En este vino vive mi amigo
PALABRERÍA
Escudo. Es una botella de cabernet sauvignon Principe di Corleone: Vino da Tavola di Sicilia, con 12,5 grados. En la etiqueta, que fue dorada y ahora es marrón, un escudo con un dragón rampante: he entrado en la web de la bodega, que existe desde 1892 propiedad de la familia Pollara, y la imagen es un león, ¿en el pasado fue el lagarto mítico? Bajo el escudo, el dibujo de un pueblo hecho con plumilla y una fecha: 1994. Ninguna contraetiqueta.
Precinto. Es la botella más antigua que guardo, y la más preciada. De ninguna manera me refiero al dinero, sino a un modo verdadero de medir la importancia. A lo largo de los años he abierto en casa botellas, compradas o regaladas, de las que hacen aullar y berrear a los entendidos como si fueran personajes de dibujos animados: champán Salon o priorat L’Ermita, entre las valiosas, y hablo, ahora sí, de precios. El Principe di Corleone sigue reinando en silencio con el precinto intacto en el cuello de la botella. El cristal, muy opaco, está sucio. Hace tiempo tuvimos una inundación en el cuarto que sirve de pequeño almacén y algo de lo que arrastró la catarata sigue pegado: son cuatro lágrimas de barro. La etiqueta tiene una rotura en la parte más alta junto al escudo, bien sea un león o una gallina de fuego.
Superstición. Me resisto a abrirla porque si lo hago –es una inmensa tontería, una superstición idiota– quien me la regaló se irá de forma definitiva. Es el apego a algo físico que me entregó una persona que ya no está. Fue el obsequio de un gran amigo, Jordi Saladrigas, periodista y compañero de mesa y de anhelos y desencantos, que murió joven, sin cumplir los 40. Cada vez que alguien fallece, no sé qué hacer con el número de teléfono alojado en mi móvil. Borrarlo es desanudar el cabo y que la barca desaparezca en la oscuridad. Hacerse mayor implica tener cada vez más teléfonos de muertos en la memoria del móvil.

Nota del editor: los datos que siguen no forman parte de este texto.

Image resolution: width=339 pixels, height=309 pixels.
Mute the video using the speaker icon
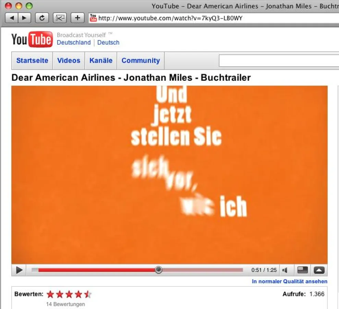286,270
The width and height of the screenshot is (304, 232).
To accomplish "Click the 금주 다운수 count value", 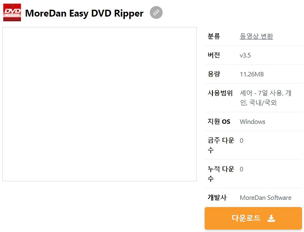I will [242, 141].
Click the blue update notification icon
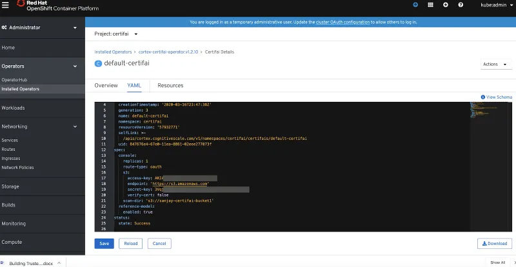516x267 pixels. (x=415, y=5)
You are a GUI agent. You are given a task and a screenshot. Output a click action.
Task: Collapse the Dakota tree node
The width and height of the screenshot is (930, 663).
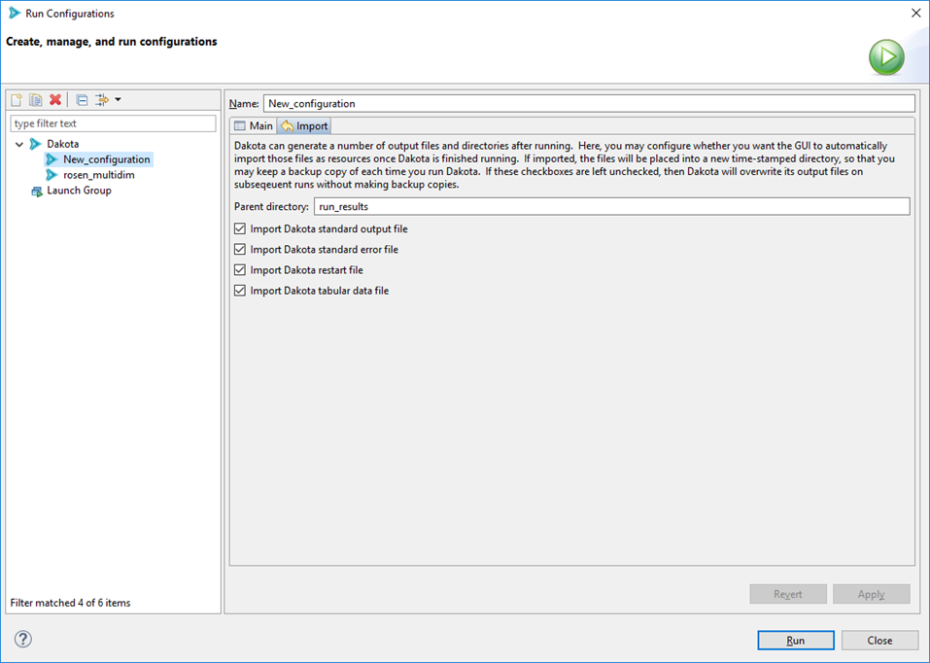[19, 145]
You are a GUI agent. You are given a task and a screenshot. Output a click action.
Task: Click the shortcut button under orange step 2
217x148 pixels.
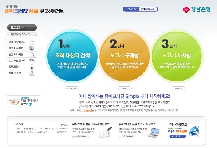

Trigal. Jordi había viajado a Corleone, en Sicilia, para hacer un reportaje sobre lo que quedaba de la mafia y, aunque es una fraternidad de sangre y muerte, el cine, la tele y la literatura han conseguido dar al crimen un aire de peligrosa irrealidad. La compró, sin duda, porque llevaba impresa la palabra ‘Corleone’. Sea como fuere, El Padrino es una obra maestra y Corleone, más que un apellido. Años después, también fui a esa población a menos de 60 kilómetros de Palermo, rodeada de trigales de donde el novelista Mario Puzo sacó el apellido para don Vito, si bien Coppola no rodó allí ninguna escena. El viaje también fue, de alguna manera, un homenaje a Jordi. Me horroricé al visitar el Centro Internazionale di Documentazione sulla Mafie y el rastro de los asesinos, y escribí el texto Padrineando.
Cobardía. ¿Por qué no descorcho el Principe di Corleone? Por supuesto me amargaría que el vino no estuviera en condiciones porque habría fracasado en mi única responsabilidad: la conservación. Mientras siga cerrada, permanece la esperanza, aunque teñida de cobardía. El tinto tiene ya 26 años. Sé que a esa edad una persona es joven y un vino, viejo. He probado tintos de los años 20 del siglo XX y lo único que se podía decir de aquel líquido era que seguía activo, aunque con tenue latir, que se podía beber y que no perjudicaría la salud. Imagino que el cabernet sauvignon de la botella corleonesa, aunque las viñas de la empresa estén en Monreale, junto a Palermo, conserva un hilillo de respiración, el color desgastado y la vivacidad marchita: hay que aceptar eso. Otra cosa es que, al abrirlo, el contenido sea imbebible y haya que tirarlo por el fregadero. La decepción, y el luto repetido.
Botella. En este vino vive mi amigo y, cuando lo beba, solo quedará una botella vacía.